North presented findings from a recent parking study, which surveyed 60 commercial sites around the city. The study shows that surveyed parking lots had 59 percent average peak occupancy, that 32 percent of patrons travel to city hotels via taxis, Uber and Lyft, that 52 percent of restaurant trip patrons did not drive to their destination and that some sites are leasing out spaces to utilize excess parking.

The task force wants to introduce new maximum parking restrictions, something the city has never had before. Other recommendations include an exception
from parking requirements for small neighborhood businesses under a certain size.

The introduction of parking changes provoked spirited debate from council members.

Mayor Allison Silberberg expressed concerns about the impacts of the changes, while Councilor Tim Lovain and Vice Mayor Justin Wilson expressed support for the changes.

Councilor Paul Smedberg said the study didn’t give a full view of restaurants, as it didn’t include properties in Old Town.

“I am concerned, at the end of the day. Clearly we all support … mass transit, and clearly we want to encourage making other choices, but we have to recognize that some of these suggestions might end up providing just less parking,” Mayor Allison Silberberg said at the meeting.

“I just find it hard to believe that all these SUPs with their parking reductions, we sort of just stumbled into them as a blind precedent,” Councilor Tim Lovain responded. “I would think in the large amount of cases, these were reviewed by staff and approved by staff and recommended by staff and carefully reviewed and approved by planning commission. To say somehow it’s just developers tag teaming off each other and that these weren’t considered decisions doesn’t make any sense to me.”

Wilson said concerns mostly revolve around the availability of on-street parking.

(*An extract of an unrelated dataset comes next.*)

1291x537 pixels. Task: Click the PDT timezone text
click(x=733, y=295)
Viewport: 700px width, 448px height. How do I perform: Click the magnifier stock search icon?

“Part of the challenge we hear about more often than not is the scarcity of on-street parking and this is a conversation around how much we require in the situation of development, which is not most of these cases. How much we require developers to create offstreet parking, mostly garages and things like that, and then, in the case of new use permits, how much we require them to secure spaces that are already created. You can’t create onstreet spaces,” Wilson said. “A new restaurant opening up, [like] Junction, is not going to be able to build a new parking lot. The real question is how much do we require them to go find parking and secure an agreement.”

City Manager Mark Jinks said the reduction in parking requirements for special use permits and development special use permits is arrived at by city staff and isn’t dictated by developers.

Alexandria Parking Standards For New Development Task Force Chair Nate Macek also spoke at the meeting.

“Our policy mandate is to right-size the parking, anticipate what people are going
to demand and try to meet that to the best of our ability,” Macek said.

Councilor John Chapman was interested in making it easier for businesses to share parking and incentivizing them to do so, as well as opening up parking lots to the public on off hours. He also said there was a perception problem in the city when it comes to parking.

“The 10 percent figure [percentage of the city covered by surface parking lots] that people have talked about is problematic when we don’t have businesses and consumers taking advantage. It’s troubling to have that number out there and not know how to work through it,” Chapman said.

Transportation & Environmental Services will host an open house for the public to review data and ask questions on Nov. 1 and will finalize recommendations next
month and bring them in front of council at the Dec. 16 public hearing.